Specifically designed for the automotive market, the TAS5414 is a single-ended input amplifier and the TAS5424 has differential input, enabling it to achieve higher dynamic range performance in a challenging board signal routing environment. The two amplifiers let the designer select the optimum solution given their system performance and cost requirements.
The Unparalleled Efficiency
TI's new automotive digital amplifiers are ultra-efficient 4-channel digital audio Class D amplifiers. At moderate power levels, Class A/B amplifiers provide at most 40-50 percent efficiency (25 percent in some cases). With the TAS54x4 amplifiers, TI delivers 90 percent power efficiency at normal radio listening levels for automotive audio systems. Comparatively, two TAS54x4 amplifiers can provide eight channels of audio, while generating less heat than a 4-channel Class A/B-based system, enabling a whole new class of cost-effective 8-channel audio systems that are lighter, smaller and more power efficient than existing systems. In addition, TI's new digital amplifiers also can be used with 2 ohm speakers to offer twice the output power of an AB amplifier into 4 ohm speakers, while generating less heat.
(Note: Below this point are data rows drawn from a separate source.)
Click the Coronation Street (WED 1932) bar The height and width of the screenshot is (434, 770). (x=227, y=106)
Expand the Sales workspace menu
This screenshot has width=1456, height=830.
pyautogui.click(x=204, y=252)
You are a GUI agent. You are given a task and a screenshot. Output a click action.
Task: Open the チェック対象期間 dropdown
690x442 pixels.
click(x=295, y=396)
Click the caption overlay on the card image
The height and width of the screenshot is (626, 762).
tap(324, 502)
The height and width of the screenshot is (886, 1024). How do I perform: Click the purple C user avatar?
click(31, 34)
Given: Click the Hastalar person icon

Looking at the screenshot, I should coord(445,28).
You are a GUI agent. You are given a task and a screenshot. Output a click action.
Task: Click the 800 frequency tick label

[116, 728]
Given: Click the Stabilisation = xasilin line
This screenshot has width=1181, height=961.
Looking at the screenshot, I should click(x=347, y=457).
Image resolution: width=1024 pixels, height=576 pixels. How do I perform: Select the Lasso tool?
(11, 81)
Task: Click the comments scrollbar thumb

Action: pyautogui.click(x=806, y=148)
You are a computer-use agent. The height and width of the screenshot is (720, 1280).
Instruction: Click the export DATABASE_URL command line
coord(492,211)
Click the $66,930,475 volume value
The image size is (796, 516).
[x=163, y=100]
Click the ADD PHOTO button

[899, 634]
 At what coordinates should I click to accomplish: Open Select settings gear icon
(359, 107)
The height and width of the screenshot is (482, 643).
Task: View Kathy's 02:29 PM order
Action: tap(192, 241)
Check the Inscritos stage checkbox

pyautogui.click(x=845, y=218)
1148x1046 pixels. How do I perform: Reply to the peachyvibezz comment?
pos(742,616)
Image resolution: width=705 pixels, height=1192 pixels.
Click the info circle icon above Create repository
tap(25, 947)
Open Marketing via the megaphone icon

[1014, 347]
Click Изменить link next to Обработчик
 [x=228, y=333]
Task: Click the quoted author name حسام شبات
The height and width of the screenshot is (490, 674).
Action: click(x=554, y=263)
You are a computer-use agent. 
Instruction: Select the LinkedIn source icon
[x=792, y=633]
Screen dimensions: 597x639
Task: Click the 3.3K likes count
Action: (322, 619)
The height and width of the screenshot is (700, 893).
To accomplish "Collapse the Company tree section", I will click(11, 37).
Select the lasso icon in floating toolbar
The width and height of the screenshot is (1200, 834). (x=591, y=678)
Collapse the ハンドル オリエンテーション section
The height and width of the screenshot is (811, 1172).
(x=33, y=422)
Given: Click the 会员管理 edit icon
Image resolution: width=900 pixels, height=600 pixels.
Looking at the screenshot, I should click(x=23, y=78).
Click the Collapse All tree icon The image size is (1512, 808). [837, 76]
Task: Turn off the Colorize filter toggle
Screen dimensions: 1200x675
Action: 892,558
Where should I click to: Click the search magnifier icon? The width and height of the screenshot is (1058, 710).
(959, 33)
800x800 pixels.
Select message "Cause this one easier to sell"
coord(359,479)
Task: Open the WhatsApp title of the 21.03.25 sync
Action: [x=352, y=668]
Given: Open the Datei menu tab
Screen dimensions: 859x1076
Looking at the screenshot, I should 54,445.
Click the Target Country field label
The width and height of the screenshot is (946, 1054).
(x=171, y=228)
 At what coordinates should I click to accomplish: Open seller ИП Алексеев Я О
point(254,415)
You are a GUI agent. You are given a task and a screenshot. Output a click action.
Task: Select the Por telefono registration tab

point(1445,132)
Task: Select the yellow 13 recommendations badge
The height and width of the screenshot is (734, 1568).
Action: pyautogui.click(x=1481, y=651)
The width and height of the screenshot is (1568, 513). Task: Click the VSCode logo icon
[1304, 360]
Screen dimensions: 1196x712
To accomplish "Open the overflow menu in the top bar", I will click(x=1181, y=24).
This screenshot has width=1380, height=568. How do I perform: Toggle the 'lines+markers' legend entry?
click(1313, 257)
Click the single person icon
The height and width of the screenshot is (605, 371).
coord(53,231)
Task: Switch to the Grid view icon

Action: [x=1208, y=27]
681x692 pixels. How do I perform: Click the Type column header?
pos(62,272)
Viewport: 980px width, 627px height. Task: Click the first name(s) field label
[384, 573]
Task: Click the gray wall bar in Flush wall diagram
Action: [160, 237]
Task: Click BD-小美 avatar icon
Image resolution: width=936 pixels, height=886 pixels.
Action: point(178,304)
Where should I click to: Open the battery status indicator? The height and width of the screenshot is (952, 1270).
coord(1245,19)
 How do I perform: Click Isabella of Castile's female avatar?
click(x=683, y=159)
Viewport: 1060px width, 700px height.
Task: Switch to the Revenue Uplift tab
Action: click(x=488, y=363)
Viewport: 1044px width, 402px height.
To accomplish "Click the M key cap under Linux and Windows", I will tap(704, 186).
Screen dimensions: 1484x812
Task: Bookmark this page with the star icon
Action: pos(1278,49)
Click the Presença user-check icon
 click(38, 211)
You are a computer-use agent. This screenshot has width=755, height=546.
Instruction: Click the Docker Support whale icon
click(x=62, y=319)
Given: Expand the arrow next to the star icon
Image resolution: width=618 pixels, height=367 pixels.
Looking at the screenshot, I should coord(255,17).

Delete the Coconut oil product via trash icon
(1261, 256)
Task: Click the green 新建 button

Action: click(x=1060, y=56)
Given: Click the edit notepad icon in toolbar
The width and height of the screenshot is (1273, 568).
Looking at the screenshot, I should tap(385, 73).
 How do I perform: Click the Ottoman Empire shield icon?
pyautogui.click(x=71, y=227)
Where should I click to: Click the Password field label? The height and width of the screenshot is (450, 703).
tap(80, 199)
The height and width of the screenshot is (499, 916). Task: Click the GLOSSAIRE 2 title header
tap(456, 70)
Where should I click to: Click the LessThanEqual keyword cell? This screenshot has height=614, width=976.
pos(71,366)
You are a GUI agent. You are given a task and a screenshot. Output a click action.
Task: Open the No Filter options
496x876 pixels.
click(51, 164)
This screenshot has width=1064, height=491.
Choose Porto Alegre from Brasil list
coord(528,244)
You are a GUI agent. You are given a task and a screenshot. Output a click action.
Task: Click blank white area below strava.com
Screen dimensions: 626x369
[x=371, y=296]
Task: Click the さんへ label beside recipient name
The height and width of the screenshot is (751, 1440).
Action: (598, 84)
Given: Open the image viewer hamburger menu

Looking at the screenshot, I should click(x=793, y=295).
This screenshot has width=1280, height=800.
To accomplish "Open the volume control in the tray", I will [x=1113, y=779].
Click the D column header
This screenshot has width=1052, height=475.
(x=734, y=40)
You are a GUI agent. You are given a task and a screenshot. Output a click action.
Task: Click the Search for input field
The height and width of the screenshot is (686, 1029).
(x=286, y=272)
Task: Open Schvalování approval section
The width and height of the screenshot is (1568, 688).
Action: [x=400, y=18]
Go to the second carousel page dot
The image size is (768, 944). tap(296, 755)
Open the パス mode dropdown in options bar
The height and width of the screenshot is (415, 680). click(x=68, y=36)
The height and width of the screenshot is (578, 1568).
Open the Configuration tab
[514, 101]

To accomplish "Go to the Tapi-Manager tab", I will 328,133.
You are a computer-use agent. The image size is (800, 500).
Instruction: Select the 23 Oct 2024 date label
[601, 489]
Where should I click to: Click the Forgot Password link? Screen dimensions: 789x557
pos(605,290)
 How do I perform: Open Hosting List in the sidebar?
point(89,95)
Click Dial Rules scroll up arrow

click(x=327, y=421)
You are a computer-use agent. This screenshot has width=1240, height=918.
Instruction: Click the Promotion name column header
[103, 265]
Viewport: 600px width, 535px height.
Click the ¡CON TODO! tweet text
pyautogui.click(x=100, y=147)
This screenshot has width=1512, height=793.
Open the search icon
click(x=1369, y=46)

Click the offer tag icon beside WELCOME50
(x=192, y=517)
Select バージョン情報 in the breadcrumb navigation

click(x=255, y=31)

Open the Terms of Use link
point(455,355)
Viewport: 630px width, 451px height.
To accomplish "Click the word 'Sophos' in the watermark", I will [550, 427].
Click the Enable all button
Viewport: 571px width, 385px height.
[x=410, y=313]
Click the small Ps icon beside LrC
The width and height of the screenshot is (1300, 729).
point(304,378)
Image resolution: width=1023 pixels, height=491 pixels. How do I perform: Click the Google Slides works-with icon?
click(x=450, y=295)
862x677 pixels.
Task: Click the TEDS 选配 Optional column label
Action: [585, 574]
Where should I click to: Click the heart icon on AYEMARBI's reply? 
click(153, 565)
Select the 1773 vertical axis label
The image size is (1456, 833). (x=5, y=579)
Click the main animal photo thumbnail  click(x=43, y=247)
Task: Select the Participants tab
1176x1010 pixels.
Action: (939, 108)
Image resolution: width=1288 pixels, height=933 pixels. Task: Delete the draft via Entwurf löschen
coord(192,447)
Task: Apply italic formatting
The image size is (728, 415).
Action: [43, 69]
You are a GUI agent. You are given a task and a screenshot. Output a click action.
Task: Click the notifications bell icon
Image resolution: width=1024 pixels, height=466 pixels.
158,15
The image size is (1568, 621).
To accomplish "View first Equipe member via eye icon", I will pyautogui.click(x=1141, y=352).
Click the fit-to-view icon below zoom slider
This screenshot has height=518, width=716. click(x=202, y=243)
EMI performance is very important in automotive applications to prevent interference with control systems. TI has proven EMI performance in home audio applications with its large portfolio of Class D amplifiers; however, these are not suitable for the automotive environment due to more stringent requirements. With these new automotive digital amplifiers, TI overcomes EMI at the source through innovative architecture and process advancements, such as an enhanced digital PWM topology, optimized gate drive technology and patented AM interference avoidance. These advancements make the TAS54x4 TI's first Class D amplifier to meet demanding automotive requirements, eliminating the need for expensive shielding and other EMI countermeasures, now making it possible for developers to bring the power advantages of digital amplification to automotive applications.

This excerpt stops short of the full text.